• [Aim of the exercise]: From the first line to the last, write out the material exactly.

#### Data listing ####

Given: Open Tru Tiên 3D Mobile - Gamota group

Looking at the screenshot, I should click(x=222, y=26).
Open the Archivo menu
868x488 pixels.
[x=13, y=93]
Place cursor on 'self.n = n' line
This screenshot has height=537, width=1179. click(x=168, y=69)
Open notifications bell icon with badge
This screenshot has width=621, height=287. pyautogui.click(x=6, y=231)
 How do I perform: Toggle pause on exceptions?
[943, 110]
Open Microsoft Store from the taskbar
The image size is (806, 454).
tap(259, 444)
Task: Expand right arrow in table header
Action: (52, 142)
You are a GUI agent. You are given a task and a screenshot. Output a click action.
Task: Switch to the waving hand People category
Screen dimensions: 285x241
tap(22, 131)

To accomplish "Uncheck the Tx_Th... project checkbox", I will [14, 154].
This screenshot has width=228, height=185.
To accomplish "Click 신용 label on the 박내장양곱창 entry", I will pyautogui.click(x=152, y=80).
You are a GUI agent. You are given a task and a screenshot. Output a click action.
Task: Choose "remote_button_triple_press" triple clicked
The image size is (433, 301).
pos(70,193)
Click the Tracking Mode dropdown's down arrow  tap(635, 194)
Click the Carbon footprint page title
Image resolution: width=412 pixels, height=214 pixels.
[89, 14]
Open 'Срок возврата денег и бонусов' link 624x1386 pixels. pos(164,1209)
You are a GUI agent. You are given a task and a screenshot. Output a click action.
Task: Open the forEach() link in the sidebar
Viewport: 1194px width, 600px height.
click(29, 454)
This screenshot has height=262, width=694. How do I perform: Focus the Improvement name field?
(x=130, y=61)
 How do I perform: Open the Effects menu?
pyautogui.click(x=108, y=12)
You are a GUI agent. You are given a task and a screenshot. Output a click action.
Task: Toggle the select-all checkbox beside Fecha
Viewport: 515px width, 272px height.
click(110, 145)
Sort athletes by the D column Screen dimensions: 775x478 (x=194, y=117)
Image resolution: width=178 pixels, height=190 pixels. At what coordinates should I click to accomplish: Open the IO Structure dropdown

####

• [Written solution]:
Given: Open Tru Tiên 3D Mobile - Gamota group

Looking at the screenshot, I should click(x=222, y=26).
Open the Archivo menu
868x488 pixels.
[x=13, y=93]
Place cursor on 'self.n = n' line
This screenshot has height=537, width=1179. click(x=168, y=69)
Open notifications bell icon with badge
This screenshot has width=621, height=287. pyautogui.click(x=6, y=231)
 How do I perform: Toggle pause on exceptions?
[943, 110]
Open Microsoft Store from the taskbar
The image size is (806, 454).
tap(259, 444)
Task: Expand right arrow in table header
Action: (52, 142)
You are a GUI agent. You are given a task and a screenshot. Output a click action.
Task: Switch to the waving hand People category
Screen dimensions: 285x241
tap(22, 131)

To accomplish "Uncheck the Tx_Th... project checkbox", I will [14, 154].
This screenshot has width=228, height=185.
To accomplish "Click 신용 label on the 박내장양곱창 entry", I will pyautogui.click(x=152, y=80).
You are a GUI agent. You are given a task and a screenshot. Output a click action.
Task: Choose "remote_button_triple_press" triple clicked
The image size is (433, 301).
pos(70,193)
Click the Tracking Mode dropdown's down arrow  tap(635, 194)
Click the Carbon footprint page title
Image resolution: width=412 pixels, height=214 pixels.
[89, 14]
Open 'Срок возврата денег и бонусов' link 624x1386 pixels. pos(164,1209)
You are a GUI agent. You are given a task and a screenshot. Output a click action.
Task: Open the forEach() link in the sidebar
Viewport: 1194px width, 600px height.
click(29, 454)
This screenshot has height=262, width=694. How do I perform: Focus the Improvement name field?
(x=130, y=61)
 How do I perform: Open the Effects menu?
pyautogui.click(x=108, y=12)
You are a GUI agent. You are given a task and a screenshot. Output a click action.
Task: Toggle the select-all checkbox beside Fecha
Viewport: 515px width, 272px height.
click(110, 145)
Sort athletes by the D column Screen dimensions: 775x478 (x=194, y=117)
Image resolution: width=178 pixels, height=190 pixels. At what coordinates should I click to accomplish: Open the IO Structure dropdown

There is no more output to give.